Three girls underneath a hedge, trapped in a love triangle
How Journeys End

How Journeys End Chapter Twenty-Two: Mile Sorrel

How Journeys End by Pineapple | Content warnings


The barracks were on fire when they arrived back at the castle. Chrysan was exhausted—his eyes and his head hurt, but… he had to know. He had to know if everyone had gotten out safely.

He tried to see who was outside, if there was any sign of Viola, of Yarrow and Tarra, of the general in the midst of the battle. He knew there would be sacrifices. There was always death when something changed. There was always death when there was a disagreement. He knew this, and he couldn’t help but try to search for people he cared about.

Camellia stopped Her Highness’ maidservant as she fled.

“Cam,” Chrysan said, unable to hold himself back, “I’m going on ahead.”

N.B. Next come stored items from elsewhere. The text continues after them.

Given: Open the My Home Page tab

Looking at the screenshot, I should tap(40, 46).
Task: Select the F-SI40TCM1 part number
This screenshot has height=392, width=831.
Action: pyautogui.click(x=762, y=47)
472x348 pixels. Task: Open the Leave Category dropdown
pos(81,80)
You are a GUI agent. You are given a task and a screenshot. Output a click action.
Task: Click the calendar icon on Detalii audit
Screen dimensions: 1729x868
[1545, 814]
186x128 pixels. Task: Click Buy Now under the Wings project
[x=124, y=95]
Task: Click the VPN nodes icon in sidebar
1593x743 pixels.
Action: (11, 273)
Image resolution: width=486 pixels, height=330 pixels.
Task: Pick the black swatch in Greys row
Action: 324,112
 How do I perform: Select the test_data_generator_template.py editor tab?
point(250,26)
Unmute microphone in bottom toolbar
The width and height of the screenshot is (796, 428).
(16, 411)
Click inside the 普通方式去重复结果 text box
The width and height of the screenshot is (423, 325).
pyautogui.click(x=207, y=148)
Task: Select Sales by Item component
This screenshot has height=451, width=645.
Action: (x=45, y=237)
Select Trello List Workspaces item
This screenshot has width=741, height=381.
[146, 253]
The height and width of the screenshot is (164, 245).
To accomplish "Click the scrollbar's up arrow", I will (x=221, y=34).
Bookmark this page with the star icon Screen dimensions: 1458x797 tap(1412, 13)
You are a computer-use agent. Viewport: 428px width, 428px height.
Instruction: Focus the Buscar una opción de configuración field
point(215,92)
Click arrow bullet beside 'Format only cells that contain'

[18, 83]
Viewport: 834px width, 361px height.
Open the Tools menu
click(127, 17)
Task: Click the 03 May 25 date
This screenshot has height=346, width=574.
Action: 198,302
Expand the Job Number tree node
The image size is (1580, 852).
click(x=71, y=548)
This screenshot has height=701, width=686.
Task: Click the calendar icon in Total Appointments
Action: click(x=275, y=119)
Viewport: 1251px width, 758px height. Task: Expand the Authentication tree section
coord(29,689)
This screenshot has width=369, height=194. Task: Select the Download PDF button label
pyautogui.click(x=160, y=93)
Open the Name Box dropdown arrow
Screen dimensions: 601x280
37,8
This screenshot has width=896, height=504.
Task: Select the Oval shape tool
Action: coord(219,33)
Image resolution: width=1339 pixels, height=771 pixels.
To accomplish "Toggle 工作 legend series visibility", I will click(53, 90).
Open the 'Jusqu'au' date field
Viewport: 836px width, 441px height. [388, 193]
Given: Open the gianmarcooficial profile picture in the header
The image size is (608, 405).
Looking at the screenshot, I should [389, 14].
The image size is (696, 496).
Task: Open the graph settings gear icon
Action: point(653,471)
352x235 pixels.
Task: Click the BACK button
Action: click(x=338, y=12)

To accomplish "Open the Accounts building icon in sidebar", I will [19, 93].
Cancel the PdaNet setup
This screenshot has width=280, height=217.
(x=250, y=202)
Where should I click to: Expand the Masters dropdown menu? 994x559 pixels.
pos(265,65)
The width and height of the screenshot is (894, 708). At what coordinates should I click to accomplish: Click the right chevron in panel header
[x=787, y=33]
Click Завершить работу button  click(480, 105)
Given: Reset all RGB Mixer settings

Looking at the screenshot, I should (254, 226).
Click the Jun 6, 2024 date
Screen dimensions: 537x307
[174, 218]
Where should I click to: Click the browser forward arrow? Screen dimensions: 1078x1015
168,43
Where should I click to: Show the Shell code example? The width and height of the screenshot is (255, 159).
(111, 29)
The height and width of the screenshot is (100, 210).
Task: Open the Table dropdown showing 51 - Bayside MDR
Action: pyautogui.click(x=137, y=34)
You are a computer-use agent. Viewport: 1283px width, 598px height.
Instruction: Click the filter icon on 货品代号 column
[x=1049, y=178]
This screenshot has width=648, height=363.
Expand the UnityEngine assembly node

She nodded, and he clicked at his horse, urging it into a gallop towards the battle. When the animal became timid, scared to get too close to the noise and the flickering light of the fires, Chrysan hopped off, letting his ride flee as he scanned the area.

“Tarra!” he shouted, spotting her yellow hair in the rising light.

She kicked into the chest of the man she was fighting and spun around to see Chrysan.

“Chrys!” she shouted back. “Where did you—where have you been?”

He shook his head, running to her side. “What happened here?”

She shrugged. “Viola was on night watch. I don’t know.”

“Is she—”

“I don’t know,” she said, clipped. She scanned him quickly, and her eyes darted to his flank. “Chrys!”

Tarra pulled a bow that was looped over her shoulders and tossed it to him. He caught it seamlessly, running at her like it was practiced. He pulled an arrow from the quiver on her hip and shot it as she slashed just to his left, a blaze of fiery magic left in the path of her attack.

He felt hot blood spray across his back. He saw the man Tarra had been fighting before he distracted her fall, a few feet away.

They turned to face each other.

“Thanks,” she huffed, blowing hair out of her blood-splattered face.

Chrysan raised the bow before letting it fall. “Same to you.”

She unhooked the quiver from her hip and handed it to him. As he latched it onto his own body, he watched Tarra, some of the tension in his arms easing. She’d slid on a breastplate before coming out to fight, apparently, but her legs were mostly bare. She’d put on her boots. Her hair was a mess—braided for sleep, and now coming undone from fighting. “What do you know?”

“I woke up to fire, to General Narsi shouting in the hall that we were under attack. I don’t know much more than that.”

“You barely know how to shoot and you bothered to grab a bow?” he jibed.

Tarra couldn’t help but smile as she rolled her eyes. “I thought it might come in handy, and wow, look at that. It did.”

“I’m sorry,” he said, fondness bleeding into his voice.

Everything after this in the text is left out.